Bro. Im actually watching all your videos and they all are just too good for someone like me. Like seriously. I never comment under videos but like litteraly what you show is so damn useful lmao thanks for everything
finally I can focus on just writing simple working code rather than constantly stressing by thinking about ways to make it performance efficient. the amount of emphasize regarding using some functions in docs & web is too much, that if you do this then it's slower. thanks for making this awesome test 🔥
It`s intersting that despite my thoughts that unity tuorials are saturated, you still manage to surprise us with unique videos. Very intersting level of expertise. I salute you!
This is a great video, and some of your results make me feel better about optimizing some of my code; it can actually make a difference! In regard to NonAlloc methods, I believe the Unity 2022 documentation states that they will be deprecated. Instead, something like Physics2D.Boxcast has two overload methods - one that takes an array as a parameter, like in your example, and another that takes a List - that actually grab all colliders, not just the first one. I would be curious how these perform, and especially if the List version is notably slower and/or produces any garbage.
(cries in cache) Thanks for the great video dude, I'd love to see more videos like this with more unity specific things, like nesting GameObjects vs. having them live free and wild in the hierarchy, nesting canvases, and other best practices for performance
"send message is not a good practice" and here I was sitting and thinking i was doing a neat job using send message to optimize my code. thanks for the tip!
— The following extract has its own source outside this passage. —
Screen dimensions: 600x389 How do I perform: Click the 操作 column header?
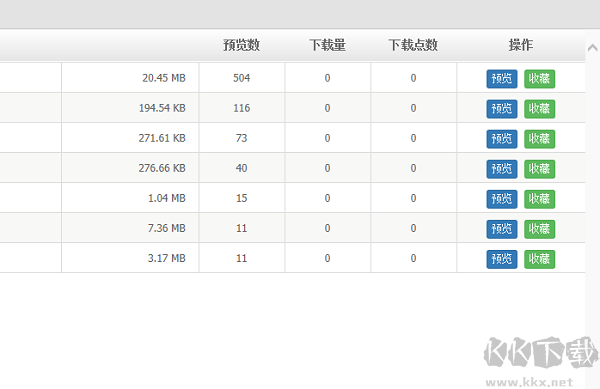click(x=521, y=45)
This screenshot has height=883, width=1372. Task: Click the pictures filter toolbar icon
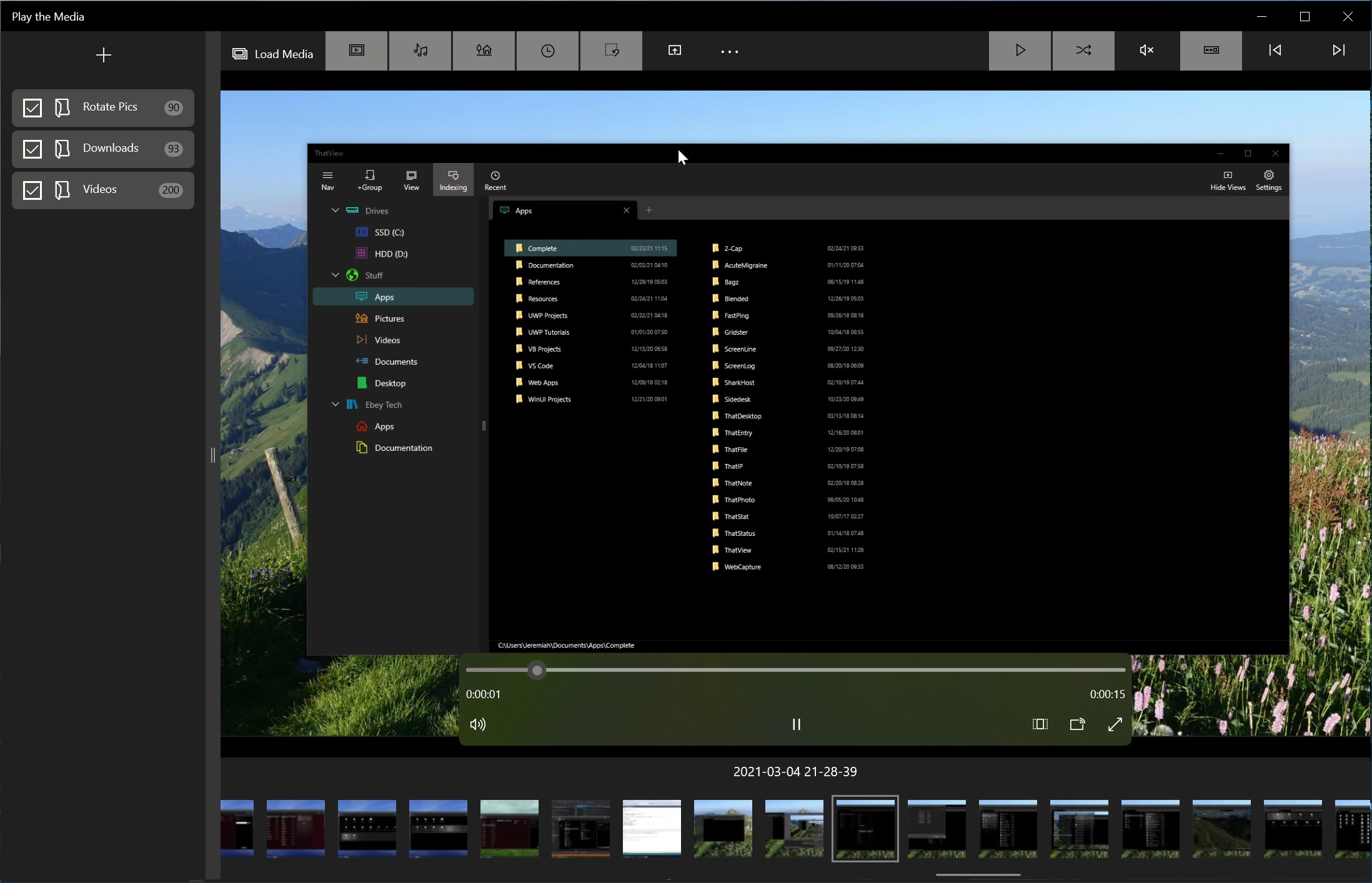click(x=484, y=51)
This one is great to know for performance and not many use this properly: Caching WaitForSeconds and other yield return calls (like WaitForEndFrame etc) in a coroutine! You can cache the variable as private WaitForSeconds = new WaitForSeconds (1f); Without doing this you'll add stuff to the garbage collector every so often which can add up! Bonus nitpick: you can change both transform.rotation and .position by calling setPositionAndRotation, then the calls are merged into 1?
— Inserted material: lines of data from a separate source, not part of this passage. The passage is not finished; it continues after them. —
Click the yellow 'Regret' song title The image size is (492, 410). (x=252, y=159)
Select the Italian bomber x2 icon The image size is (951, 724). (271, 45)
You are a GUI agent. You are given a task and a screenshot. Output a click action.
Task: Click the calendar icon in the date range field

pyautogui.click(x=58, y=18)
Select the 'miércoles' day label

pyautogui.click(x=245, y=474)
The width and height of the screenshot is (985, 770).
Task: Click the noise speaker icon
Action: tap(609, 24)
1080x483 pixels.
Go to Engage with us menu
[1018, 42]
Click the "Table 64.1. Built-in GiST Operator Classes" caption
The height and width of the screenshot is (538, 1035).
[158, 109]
I remember years ago when I first decompiled WaitForSeconds to discover it being a class and not a struct. I was shocked and began caching them ever since. Nice tip! Also yup, just decompiled setPositionAndRotation and it is indeed just one extern call.
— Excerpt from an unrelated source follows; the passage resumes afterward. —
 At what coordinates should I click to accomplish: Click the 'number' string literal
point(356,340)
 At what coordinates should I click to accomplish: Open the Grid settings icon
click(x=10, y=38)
Be very careful with this. You may be tempted to make central area with different cached wait for seconds. Or maybe you would make a dictionary for caching this too. The problem with that is if multiple coroutines are using the same wait for seconds, the timing will be completly wrong due to the internal timer being reset when the routines exit. I find this often at my job.
I LOVED this video, I just started Unity and you are my favorite channel so far. Quality content focused on Unity (not generic programming stuff) and Game Dev. I did not even knew about Unity making external call to C++ I would be interested in a follow up video focusing on differences across platforms. Maybe look at Browser vs Windows vs Mobile.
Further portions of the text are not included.